FIG 2.1 — The Crow · Repertoire Atlas

The vocal map.

Nine emergent clusters of crow vocalization, projected from a 1,024-dim NatureLM-audio embedding with UMAP. Bright dots are real CC-licensed recordings — click one to play the audio with its spectrogram and behavioral context. Softer points illustrate cluster geometry. Hover the legend to isolate a cluster.

Loading 795 vocalizations…

Inline glossary

What you're looking at, in five words apiece.

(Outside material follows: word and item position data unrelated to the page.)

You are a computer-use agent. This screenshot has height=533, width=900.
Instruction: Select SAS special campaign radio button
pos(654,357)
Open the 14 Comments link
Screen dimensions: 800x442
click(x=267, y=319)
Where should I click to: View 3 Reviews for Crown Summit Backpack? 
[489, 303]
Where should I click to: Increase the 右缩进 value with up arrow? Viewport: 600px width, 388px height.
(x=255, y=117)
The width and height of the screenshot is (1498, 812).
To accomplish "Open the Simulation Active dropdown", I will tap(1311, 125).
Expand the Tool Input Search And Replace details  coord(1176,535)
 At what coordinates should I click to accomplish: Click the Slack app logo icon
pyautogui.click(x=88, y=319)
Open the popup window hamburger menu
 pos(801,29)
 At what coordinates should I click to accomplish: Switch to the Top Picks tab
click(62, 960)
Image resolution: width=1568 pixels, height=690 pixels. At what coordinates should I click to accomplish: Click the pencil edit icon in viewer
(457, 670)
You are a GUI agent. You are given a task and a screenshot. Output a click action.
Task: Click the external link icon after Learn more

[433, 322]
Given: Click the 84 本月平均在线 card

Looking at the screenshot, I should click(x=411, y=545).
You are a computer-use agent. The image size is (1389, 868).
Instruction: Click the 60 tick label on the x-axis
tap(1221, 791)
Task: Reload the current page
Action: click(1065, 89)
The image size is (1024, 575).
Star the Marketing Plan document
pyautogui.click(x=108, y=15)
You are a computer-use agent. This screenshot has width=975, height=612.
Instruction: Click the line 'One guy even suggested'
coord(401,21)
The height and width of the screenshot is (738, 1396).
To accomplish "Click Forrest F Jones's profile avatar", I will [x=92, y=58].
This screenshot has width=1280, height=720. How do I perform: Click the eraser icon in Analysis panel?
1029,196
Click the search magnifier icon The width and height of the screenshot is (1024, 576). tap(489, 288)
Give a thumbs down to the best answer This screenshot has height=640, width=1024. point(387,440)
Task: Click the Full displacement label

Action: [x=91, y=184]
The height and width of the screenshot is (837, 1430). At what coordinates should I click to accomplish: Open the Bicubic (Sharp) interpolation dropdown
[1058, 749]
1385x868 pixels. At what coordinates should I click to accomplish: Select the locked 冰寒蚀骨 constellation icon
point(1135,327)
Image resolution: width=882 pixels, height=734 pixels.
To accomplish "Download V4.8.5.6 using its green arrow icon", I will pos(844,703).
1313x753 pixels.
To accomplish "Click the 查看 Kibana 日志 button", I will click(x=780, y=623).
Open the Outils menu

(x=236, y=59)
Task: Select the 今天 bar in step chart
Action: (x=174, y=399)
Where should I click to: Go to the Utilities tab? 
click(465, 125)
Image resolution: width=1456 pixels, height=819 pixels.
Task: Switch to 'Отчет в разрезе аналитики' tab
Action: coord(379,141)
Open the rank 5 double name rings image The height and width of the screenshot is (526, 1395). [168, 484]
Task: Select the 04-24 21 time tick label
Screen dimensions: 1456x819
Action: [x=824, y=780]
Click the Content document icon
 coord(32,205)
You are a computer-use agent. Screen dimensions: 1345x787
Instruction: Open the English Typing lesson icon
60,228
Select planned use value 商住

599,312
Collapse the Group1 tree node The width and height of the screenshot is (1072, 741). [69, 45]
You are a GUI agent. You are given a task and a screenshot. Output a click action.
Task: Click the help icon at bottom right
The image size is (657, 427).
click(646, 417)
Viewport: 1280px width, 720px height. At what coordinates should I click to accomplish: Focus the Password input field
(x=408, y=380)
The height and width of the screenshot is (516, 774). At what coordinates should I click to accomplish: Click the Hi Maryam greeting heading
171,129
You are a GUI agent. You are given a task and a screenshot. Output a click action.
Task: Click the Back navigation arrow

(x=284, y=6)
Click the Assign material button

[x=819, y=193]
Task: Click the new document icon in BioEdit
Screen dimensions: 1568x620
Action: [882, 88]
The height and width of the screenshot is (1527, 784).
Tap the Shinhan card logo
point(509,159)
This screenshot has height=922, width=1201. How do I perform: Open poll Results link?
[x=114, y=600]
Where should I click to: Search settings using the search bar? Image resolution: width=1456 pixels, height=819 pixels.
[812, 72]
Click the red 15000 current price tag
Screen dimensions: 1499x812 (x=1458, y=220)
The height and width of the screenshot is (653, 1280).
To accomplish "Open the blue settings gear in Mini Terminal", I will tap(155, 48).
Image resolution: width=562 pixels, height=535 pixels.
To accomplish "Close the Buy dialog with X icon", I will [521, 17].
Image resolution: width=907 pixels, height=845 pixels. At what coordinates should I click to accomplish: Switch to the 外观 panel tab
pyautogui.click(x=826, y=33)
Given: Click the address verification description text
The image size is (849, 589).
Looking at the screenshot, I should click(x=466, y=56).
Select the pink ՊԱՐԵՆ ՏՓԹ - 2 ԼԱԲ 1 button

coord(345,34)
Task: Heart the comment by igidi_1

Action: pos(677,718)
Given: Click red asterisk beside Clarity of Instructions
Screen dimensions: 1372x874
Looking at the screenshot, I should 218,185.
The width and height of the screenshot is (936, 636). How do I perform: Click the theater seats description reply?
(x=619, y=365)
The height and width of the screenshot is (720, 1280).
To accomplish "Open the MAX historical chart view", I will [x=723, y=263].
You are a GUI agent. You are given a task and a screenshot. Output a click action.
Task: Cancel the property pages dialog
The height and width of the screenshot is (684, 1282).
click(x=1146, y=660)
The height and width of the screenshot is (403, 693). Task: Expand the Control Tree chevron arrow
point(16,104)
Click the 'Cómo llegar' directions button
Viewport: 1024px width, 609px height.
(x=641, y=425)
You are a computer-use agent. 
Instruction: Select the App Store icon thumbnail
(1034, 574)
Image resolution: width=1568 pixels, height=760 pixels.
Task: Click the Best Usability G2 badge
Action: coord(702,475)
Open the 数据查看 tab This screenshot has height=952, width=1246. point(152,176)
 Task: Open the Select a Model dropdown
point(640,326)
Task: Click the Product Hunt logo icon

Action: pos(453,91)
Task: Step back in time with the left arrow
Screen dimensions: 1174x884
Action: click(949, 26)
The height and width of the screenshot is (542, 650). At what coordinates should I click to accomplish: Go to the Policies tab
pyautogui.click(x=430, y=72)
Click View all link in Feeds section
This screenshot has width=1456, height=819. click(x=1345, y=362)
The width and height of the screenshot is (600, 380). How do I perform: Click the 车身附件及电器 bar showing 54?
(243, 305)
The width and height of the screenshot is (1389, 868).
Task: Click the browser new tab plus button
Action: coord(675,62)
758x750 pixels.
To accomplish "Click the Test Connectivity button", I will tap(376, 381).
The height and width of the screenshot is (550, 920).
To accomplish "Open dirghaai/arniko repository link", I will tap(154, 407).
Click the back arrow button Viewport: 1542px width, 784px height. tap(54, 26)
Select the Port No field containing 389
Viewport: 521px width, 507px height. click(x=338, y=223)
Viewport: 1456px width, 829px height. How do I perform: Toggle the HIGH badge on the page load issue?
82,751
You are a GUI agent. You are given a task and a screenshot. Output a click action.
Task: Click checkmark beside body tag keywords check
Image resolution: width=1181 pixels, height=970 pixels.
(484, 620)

Embedding: A learned vector representation of a clip. Here, 1,024 numbers per call.
Latent space: The high-dimensional space in which embeddings live; geometry ≈ acoustic similarity.
UMAP: A non-linear dimensionality reducer that flattens 1,024 dims to 2 for inspection.
Cluster: A dense region in the embedding space. Here, found by HDBSCAN on the full 1,024-dim vectors.
Bridge point: A point between two clusters indicating graded acoustic variation, not noise.
Context: The behavior co-occurring with the call, joined from synchronized observation logs.

The deep methodology lives at Latent Space 101 and NatureLM-audio.

What people ask about this.

What is the vocal map?

The vocal map is a two-dimensional projection of a 1,024-dim NatureLM-audio embedding space. Each bright dot is a real CC-licensed crow recording; soft background points illustrate cluster geometry. Click any bright dot to play the audio, see its real spectrogram, and read the AI cluster narrative.

What is UMAP?

UMAP is uniform manifold approximation and projection — a non-linear dimensionality reducer that flattens high-dimensional embeddings to two dimensions while preserving local neighborhood structure. Used here to make a 1,024-dim audio embedding inspectable in a scatter plot.

Are the cluster boundaries discovered or assigned?

Both. HDBSCAN discovers dense regions in the full embedding; the names attached to those regions come from human biologists matching exemplars against the prior descriptive vocabulary in Marzluff & Angell, Mates et al., and Verbeek et al.